**ENTRIES SHOWN:**
* START *

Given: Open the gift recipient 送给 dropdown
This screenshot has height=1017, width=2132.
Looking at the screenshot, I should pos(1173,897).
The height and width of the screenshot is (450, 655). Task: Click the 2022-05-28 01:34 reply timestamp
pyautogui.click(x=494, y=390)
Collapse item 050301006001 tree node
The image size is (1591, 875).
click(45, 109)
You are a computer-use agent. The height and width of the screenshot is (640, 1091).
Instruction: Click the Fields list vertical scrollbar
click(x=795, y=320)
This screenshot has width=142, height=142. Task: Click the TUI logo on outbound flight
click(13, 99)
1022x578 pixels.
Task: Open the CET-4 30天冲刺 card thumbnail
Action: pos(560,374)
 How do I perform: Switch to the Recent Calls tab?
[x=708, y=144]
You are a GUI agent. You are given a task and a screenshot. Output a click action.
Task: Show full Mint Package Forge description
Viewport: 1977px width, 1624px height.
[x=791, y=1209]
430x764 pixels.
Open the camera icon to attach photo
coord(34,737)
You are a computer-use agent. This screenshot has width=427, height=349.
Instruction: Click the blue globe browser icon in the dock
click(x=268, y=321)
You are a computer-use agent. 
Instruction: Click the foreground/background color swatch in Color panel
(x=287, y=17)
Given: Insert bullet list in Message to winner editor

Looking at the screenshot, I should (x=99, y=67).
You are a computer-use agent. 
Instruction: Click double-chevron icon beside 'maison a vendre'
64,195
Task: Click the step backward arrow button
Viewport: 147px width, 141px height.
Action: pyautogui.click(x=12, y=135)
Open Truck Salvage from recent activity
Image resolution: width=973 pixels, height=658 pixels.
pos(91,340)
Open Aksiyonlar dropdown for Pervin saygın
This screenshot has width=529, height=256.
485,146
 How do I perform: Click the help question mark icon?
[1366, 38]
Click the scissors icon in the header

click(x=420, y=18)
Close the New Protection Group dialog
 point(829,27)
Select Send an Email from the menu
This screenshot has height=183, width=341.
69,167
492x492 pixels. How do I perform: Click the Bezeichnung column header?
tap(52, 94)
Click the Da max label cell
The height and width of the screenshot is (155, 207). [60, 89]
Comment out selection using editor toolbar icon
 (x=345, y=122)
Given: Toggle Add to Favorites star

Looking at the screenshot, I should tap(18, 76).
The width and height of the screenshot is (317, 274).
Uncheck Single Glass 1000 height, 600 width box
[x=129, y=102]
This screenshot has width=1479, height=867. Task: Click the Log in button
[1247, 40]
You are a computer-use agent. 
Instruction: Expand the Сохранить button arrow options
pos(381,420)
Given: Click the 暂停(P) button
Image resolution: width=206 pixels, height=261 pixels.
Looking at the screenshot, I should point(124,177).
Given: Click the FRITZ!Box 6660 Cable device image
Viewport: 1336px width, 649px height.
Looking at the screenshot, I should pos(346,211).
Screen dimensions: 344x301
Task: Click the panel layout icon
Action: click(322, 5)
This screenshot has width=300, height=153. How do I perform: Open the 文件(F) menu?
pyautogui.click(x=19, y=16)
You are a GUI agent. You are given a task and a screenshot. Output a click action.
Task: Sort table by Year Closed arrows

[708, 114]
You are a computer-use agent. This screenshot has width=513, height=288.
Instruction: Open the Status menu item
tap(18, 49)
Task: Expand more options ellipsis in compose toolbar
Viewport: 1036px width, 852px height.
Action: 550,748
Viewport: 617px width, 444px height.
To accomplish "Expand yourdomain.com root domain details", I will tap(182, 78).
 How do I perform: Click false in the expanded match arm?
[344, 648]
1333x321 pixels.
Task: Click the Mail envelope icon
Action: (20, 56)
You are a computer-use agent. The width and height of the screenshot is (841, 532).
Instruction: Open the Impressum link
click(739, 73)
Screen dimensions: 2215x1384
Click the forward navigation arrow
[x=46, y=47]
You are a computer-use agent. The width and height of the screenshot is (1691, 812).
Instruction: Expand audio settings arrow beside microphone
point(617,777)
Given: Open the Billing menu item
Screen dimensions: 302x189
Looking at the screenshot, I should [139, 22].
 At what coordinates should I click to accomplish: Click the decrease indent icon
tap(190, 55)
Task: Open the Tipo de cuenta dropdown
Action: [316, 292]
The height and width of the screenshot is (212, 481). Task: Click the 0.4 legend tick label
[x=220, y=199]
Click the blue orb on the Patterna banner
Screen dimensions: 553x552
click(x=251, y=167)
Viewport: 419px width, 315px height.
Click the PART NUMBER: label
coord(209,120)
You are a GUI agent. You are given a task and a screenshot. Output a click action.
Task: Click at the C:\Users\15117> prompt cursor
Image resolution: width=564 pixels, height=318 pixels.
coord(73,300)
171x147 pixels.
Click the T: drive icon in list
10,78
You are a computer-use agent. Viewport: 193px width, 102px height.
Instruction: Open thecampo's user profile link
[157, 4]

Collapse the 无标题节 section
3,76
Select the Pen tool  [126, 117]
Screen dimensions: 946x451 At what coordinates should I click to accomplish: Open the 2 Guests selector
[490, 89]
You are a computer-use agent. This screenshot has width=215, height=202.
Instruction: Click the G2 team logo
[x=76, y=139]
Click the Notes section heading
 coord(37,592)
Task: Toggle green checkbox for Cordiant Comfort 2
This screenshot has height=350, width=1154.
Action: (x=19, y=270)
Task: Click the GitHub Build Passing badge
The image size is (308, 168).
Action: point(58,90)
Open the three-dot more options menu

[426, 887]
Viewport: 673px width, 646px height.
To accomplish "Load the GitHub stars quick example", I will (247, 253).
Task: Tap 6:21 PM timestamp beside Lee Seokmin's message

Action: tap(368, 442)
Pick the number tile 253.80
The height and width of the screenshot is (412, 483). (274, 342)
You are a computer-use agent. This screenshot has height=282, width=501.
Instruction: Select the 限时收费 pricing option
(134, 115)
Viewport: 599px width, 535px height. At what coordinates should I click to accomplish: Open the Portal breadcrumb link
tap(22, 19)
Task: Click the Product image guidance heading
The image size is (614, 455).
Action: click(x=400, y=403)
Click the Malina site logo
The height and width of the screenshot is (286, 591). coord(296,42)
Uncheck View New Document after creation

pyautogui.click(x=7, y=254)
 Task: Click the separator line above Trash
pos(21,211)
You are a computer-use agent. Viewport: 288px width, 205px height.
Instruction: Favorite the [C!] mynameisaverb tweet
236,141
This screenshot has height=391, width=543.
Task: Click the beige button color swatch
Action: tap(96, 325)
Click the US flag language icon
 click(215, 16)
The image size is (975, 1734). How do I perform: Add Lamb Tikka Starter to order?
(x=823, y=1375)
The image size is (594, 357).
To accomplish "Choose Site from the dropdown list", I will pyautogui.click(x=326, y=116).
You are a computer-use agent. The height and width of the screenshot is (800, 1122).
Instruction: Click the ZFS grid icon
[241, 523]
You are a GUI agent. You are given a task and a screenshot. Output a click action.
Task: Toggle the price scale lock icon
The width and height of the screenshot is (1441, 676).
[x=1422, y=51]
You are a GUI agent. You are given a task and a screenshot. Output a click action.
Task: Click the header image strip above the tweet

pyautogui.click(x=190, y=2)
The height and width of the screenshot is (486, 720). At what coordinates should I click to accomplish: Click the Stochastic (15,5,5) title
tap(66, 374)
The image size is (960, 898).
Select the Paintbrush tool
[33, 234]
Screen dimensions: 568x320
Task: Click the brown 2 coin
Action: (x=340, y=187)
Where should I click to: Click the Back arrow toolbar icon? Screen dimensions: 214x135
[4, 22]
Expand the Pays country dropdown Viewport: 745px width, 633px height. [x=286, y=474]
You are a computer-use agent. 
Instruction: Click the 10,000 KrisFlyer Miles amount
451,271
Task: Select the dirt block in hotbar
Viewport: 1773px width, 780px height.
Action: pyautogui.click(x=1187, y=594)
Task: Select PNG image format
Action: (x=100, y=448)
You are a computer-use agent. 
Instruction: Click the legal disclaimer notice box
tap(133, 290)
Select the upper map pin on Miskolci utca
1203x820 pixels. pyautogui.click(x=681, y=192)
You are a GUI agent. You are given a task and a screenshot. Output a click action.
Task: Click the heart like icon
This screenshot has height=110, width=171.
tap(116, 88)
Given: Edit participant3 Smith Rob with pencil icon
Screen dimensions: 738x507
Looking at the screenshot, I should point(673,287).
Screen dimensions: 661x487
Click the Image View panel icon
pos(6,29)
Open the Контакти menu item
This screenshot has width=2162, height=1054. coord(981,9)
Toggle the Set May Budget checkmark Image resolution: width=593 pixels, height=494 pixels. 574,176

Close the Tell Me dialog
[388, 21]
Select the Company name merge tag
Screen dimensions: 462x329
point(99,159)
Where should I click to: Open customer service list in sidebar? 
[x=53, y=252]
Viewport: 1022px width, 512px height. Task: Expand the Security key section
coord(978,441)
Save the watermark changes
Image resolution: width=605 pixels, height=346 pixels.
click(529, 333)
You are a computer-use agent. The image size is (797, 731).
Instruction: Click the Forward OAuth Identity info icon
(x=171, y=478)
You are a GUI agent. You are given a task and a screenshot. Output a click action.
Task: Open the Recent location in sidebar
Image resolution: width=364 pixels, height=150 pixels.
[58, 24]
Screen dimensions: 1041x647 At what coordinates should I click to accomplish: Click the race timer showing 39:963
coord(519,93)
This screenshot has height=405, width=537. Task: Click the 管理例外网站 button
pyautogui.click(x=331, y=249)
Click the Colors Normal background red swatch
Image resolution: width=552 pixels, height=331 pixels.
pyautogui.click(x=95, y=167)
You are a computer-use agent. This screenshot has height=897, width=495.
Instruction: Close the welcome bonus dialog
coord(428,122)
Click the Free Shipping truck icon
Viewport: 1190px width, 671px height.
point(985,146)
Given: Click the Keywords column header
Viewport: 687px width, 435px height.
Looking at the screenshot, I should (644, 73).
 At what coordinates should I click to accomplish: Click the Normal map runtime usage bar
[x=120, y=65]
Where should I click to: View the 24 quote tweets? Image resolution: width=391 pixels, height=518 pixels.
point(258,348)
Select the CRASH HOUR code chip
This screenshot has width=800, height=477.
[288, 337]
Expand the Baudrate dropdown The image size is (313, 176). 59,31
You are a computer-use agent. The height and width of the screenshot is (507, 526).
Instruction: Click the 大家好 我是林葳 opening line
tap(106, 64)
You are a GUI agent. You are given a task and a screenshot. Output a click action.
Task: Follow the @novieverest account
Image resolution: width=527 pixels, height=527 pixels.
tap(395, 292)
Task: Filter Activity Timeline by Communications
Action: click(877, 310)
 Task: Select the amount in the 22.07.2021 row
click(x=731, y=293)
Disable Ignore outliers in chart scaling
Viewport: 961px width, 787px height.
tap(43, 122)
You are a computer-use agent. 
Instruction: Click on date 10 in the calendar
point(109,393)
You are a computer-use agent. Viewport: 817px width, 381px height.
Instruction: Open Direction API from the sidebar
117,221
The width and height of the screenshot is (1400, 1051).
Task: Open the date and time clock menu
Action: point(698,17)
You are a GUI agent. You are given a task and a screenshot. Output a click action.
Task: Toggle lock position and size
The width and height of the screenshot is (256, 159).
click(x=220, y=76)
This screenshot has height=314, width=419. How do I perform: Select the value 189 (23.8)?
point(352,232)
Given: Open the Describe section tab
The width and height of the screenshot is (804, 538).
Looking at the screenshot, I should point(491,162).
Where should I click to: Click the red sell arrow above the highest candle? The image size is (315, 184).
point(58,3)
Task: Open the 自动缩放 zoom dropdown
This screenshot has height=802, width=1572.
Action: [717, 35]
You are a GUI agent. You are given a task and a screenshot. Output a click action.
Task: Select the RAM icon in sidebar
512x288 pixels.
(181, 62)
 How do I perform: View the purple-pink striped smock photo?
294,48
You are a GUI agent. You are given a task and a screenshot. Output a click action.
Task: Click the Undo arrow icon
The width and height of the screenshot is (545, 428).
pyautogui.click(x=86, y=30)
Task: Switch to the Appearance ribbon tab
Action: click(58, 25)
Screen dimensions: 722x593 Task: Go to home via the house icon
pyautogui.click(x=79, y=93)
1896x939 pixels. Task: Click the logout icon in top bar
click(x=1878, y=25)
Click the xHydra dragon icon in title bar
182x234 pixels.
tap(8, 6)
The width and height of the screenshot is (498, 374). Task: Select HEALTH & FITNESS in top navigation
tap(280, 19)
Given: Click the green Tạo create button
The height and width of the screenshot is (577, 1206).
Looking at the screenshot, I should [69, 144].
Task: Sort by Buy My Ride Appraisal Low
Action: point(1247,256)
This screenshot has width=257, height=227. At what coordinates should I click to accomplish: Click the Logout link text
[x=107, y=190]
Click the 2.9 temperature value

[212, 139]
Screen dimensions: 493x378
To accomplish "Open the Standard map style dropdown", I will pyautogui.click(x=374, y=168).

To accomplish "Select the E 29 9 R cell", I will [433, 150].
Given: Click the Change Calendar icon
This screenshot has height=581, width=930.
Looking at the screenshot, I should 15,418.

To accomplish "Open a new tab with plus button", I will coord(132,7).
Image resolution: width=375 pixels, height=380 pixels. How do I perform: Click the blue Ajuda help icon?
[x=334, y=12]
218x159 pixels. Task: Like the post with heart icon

* END *

**YOUR INSTRUCTIONS:** Report each line of the items above that contains the word "button", copying every such line in full.

**TASK OUTPUT:**
Task: Click the step backward arrow button
This screenshot has width=1479, height=867. Task: Click the Log in button
Instruction: Expand the Сохранить button arrow options
Given: Click the 暂停(P) button
Task: Click the beige button color swatch
This screenshot has height=405, width=537. Task: Click the 管理例外网站 button
Given: Click the green Tạo create button
To accomplish "Open a new tab with plus button", I will coord(132,7).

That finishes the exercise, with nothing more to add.